__Task requirements__. Reproduce all the data verbatim.

__Data extracts__.
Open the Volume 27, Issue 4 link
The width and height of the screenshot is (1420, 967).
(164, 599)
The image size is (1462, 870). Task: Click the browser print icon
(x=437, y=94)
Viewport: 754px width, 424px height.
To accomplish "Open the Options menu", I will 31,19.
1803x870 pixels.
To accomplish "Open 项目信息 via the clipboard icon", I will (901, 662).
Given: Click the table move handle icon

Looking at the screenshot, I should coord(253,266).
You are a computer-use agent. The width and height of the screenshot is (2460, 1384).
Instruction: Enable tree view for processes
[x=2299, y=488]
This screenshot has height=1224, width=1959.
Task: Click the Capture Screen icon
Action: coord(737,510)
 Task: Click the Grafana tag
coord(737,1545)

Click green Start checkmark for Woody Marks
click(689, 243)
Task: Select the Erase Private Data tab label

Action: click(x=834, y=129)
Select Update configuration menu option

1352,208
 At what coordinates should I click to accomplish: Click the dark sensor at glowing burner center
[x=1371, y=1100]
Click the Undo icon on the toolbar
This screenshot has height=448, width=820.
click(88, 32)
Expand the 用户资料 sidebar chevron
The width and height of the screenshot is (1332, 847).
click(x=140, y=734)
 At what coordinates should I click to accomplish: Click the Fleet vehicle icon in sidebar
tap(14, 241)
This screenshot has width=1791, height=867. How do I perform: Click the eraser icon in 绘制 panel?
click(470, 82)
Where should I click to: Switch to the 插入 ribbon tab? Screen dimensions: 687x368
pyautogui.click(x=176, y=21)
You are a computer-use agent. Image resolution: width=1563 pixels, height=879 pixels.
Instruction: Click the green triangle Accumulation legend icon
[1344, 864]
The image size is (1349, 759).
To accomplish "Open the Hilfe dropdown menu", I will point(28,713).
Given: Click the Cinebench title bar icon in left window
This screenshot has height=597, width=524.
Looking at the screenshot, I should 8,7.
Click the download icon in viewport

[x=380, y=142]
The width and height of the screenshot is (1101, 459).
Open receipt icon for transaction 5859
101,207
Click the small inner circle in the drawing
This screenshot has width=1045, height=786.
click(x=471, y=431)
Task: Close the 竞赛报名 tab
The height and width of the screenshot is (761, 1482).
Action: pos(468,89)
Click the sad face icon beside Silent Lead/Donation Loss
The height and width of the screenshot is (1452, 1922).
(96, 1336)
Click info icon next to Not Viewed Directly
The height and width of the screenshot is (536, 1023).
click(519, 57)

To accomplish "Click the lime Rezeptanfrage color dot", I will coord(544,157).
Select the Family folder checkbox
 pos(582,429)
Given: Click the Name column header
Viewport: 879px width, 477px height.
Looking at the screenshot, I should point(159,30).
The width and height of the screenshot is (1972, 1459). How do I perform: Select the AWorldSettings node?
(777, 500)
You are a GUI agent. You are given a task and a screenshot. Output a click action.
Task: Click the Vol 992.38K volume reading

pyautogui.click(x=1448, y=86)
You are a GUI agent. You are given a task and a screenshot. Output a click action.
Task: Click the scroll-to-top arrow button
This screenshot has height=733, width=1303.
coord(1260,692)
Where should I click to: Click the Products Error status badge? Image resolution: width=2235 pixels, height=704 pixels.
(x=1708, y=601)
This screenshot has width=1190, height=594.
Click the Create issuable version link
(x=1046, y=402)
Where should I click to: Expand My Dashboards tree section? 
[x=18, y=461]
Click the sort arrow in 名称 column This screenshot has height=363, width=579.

__Response__.
Open the Volume 27, Issue 4 link
The width and height of the screenshot is (1420, 967).
(164, 599)
The image size is (1462, 870). Task: Click the browser print icon
(x=437, y=94)
Viewport: 754px width, 424px height.
To accomplish "Open the Options menu", I will 31,19.
1803x870 pixels.
To accomplish "Open 项目信息 via the clipboard icon", I will (901, 662).
Given: Click the table move handle icon

Looking at the screenshot, I should coord(253,266).
You are a computer-use agent. The width and height of the screenshot is (2460, 1384).
Instruction: Enable tree view for processes
[x=2299, y=488]
This screenshot has height=1224, width=1959.
Task: Click the Capture Screen icon
Action: coord(737,510)
 Task: Click the Grafana tag
coord(737,1545)

Click green Start checkmark for Woody Marks
click(689, 243)
Task: Select the Erase Private Data tab label

Action: click(x=834, y=129)
Select Update configuration menu option

1352,208
 At what coordinates should I click to accomplish: Click the dark sensor at glowing burner center
[x=1371, y=1100]
Click the Undo icon on the toolbar
This screenshot has height=448, width=820.
click(88, 32)
Expand the 用户资料 sidebar chevron
The width and height of the screenshot is (1332, 847).
click(x=140, y=734)
 At what coordinates should I click to accomplish: Click the Fleet vehicle icon in sidebar
tap(14, 241)
This screenshot has width=1791, height=867. How do I perform: Click the eraser icon in 绘制 panel?
click(470, 82)
Where should I click to: Switch to the 插入 ribbon tab? Screen dimensions: 687x368
pyautogui.click(x=176, y=21)
You are a computer-use agent. Image resolution: width=1563 pixels, height=879 pixels.
Instruction: Click the green triangle Accumulation legend icon
[1344, 864]
The image size is (1349, 759).
To accomplish "Open the Hilfe dropdown menu", I will point(28,713).
Given: Click the Cinebench title bar icon in left window
This screenshot has height=597, width=524.
Looking at the screenshot, I should 8,7.
Click the download icon in viewport

[x=380, y=142]
The width and height of the screenshot is (1101, 459).
Open receipt icon for transaction 5859
101,207
Click the small inner circle in the drawing
This screenshot has width=1045, height=786.
click(x=471, y=431)
Task: Close the 竞赛报名 tab
The height and width of the screenshot is (761, 1482).
Action: pos(468,89)
Click the sad face icon beside Silent Lead/Donation Loss
The height and width of the screenshot is (1452, 1922).
(96, 1336)
Click info icon next to Not Viewed Directly
The height and width of the screenshot is (536, 1023).
click(519, 57)

To accomplish "Click the lime Rezeptanfrage color dot", I will coord(544,157).
Select the Family folder checkbox
 pos(582,429)
Given: Click the Name column header
Viewport: 879px width, 477px height.
Looking at the screenshot, I should point(159,30).
The width and height of the screenshot is (1972, 1459). How do I perform: Select the AWorldSettings node?
(777, 500)
You are a GUI agent. You are given a task and a screenshot. Output a click action.
Task: Click the Vol 992.38K volume reading

pyautogui.click(x=1448, y=86)
You are a GUI agent. You are given a task and a screenshot. Output a click action.
Task: Click the scroll-to-top arrow button
This screenshot has height=733, width=1303.
coord(1260,692)
Where should I click to: Click the Products Error status badge? Image resolution: width=2235 pixels, height=704 pixels.
(x=1708, y=601)
This screenshot has width=1190, height=594.
Click the Create issuable version link
(x=1046, y=402)
Where should I click to: Expand My Dashboards tree section? 
[x=18, y=461]
Click the sort arrow in 名称 column This screenshot has height=363, width=579.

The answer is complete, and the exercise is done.